● **WORK TO BE COMPLETED**: Should any entry hold a picture, omit that picture and copy the rest of the entry exactly.

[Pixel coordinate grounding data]
Segment Open
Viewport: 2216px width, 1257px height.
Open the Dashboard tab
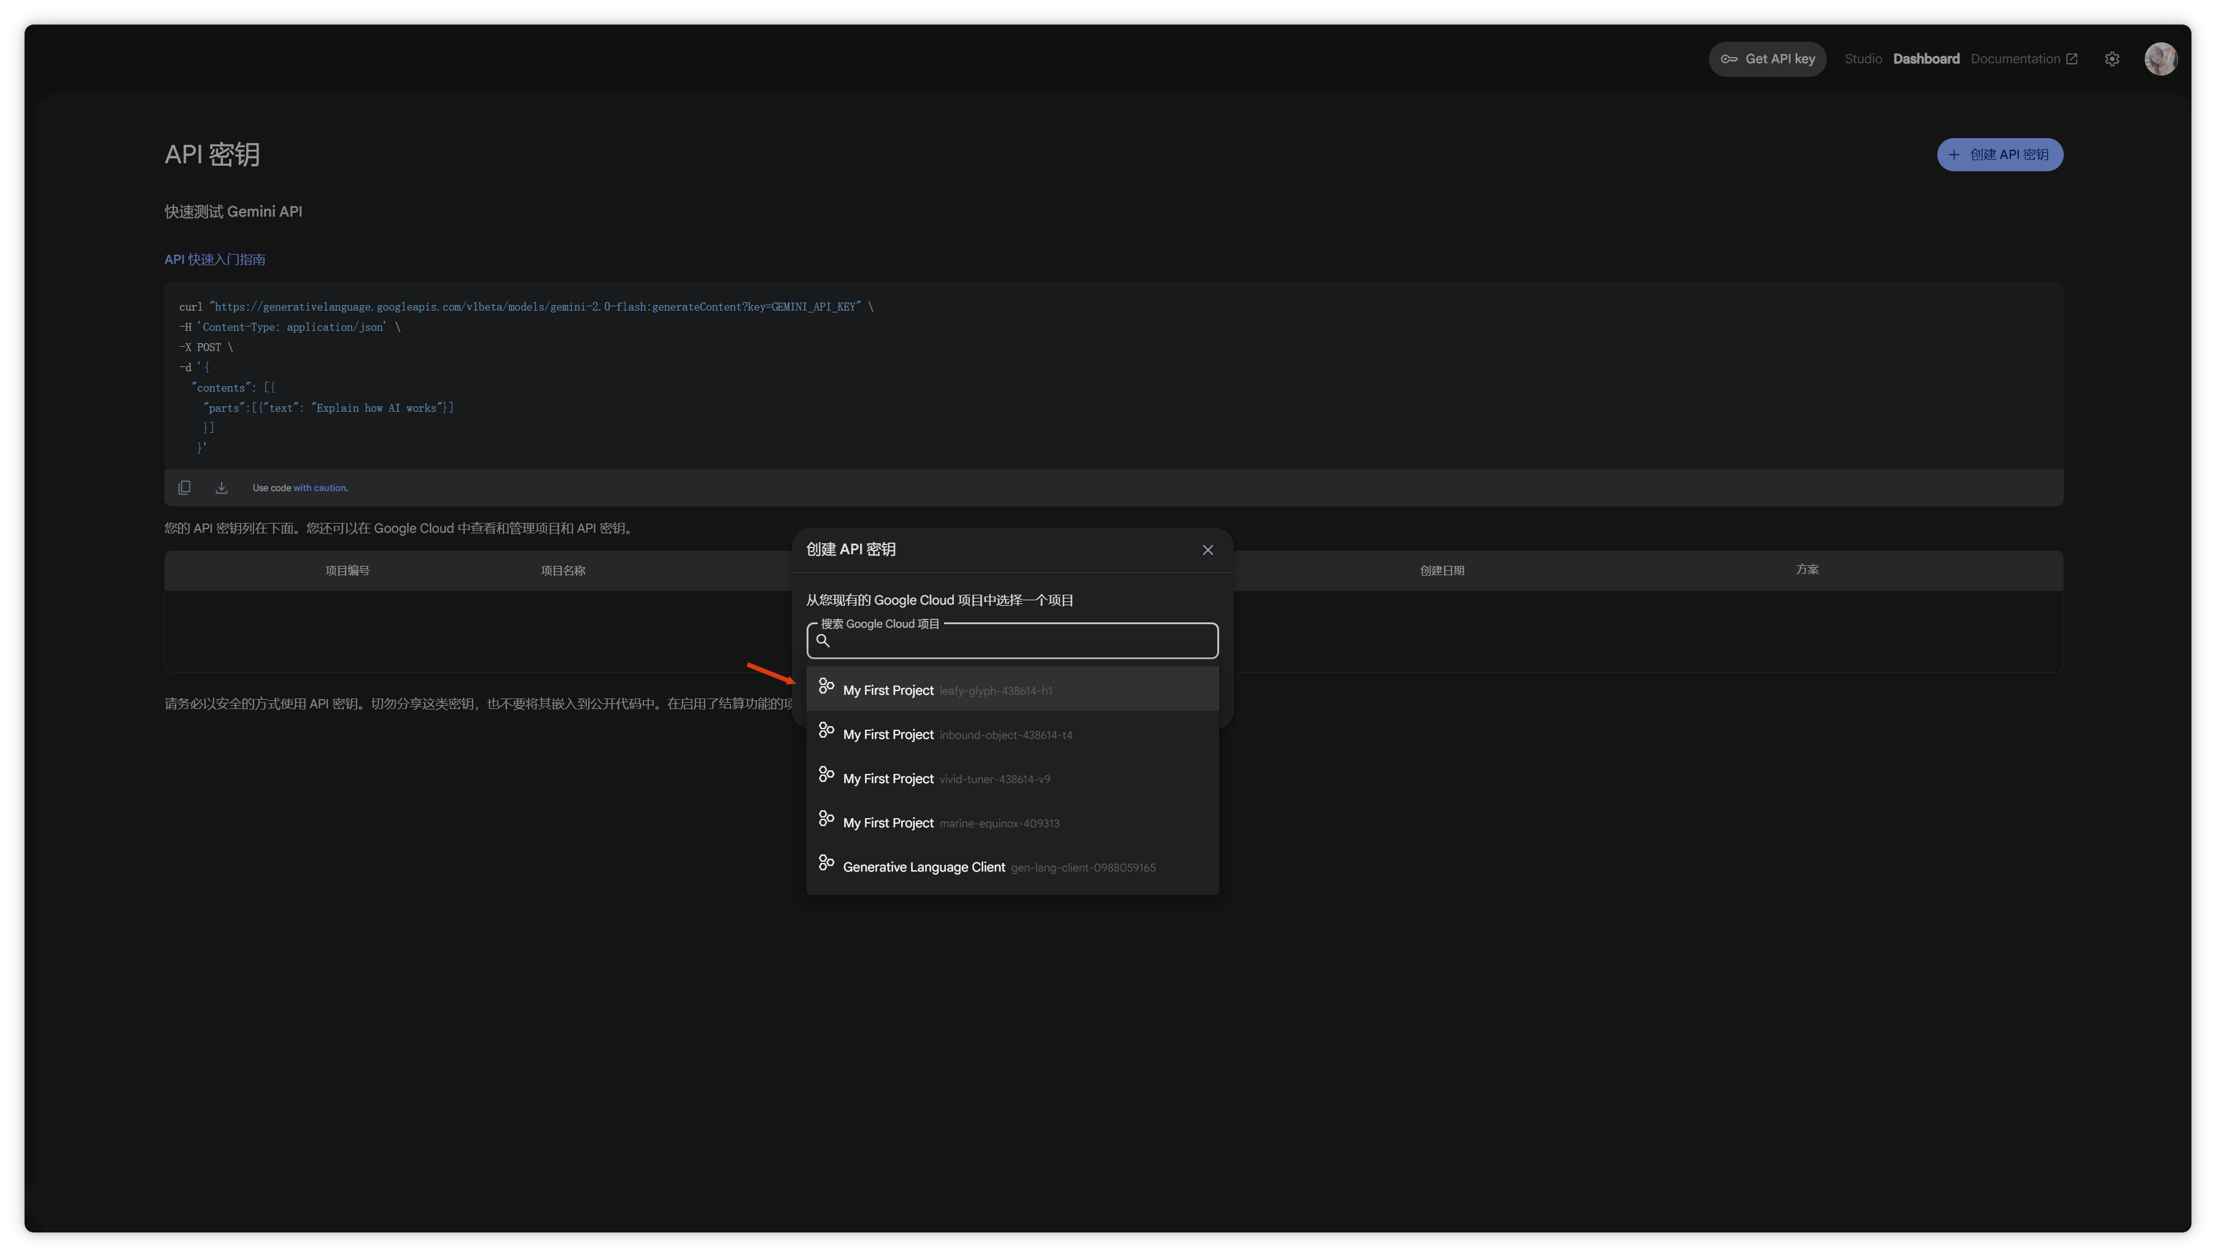(x=1926, y=59)
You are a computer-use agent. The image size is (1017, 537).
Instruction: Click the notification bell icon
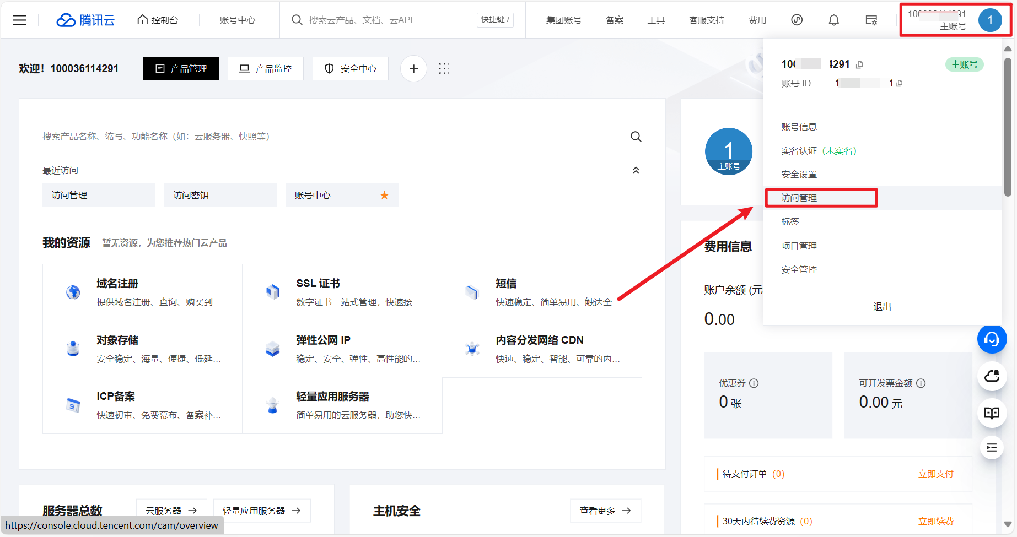coord(833,20)
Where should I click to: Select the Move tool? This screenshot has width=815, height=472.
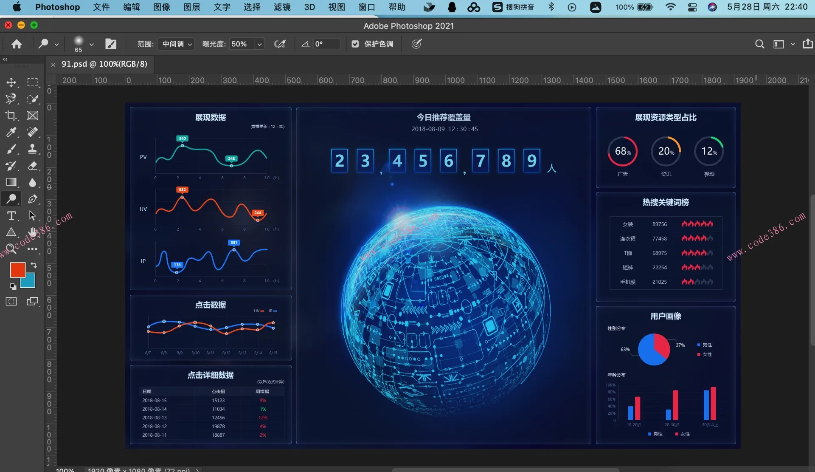11,82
Segment Closed
● **SOLUTION**:
Viewport: 2216px width, 1257px height.
Open the Dashboard tab
(x=1926, y=59)
You are a computer-use agent. The image size is (1017, 537).
Instruction: Click the notification bell icon
coord(833,20)
Where should I click to: Select the Move tool? This screenshot has width=815, height=472.
11,82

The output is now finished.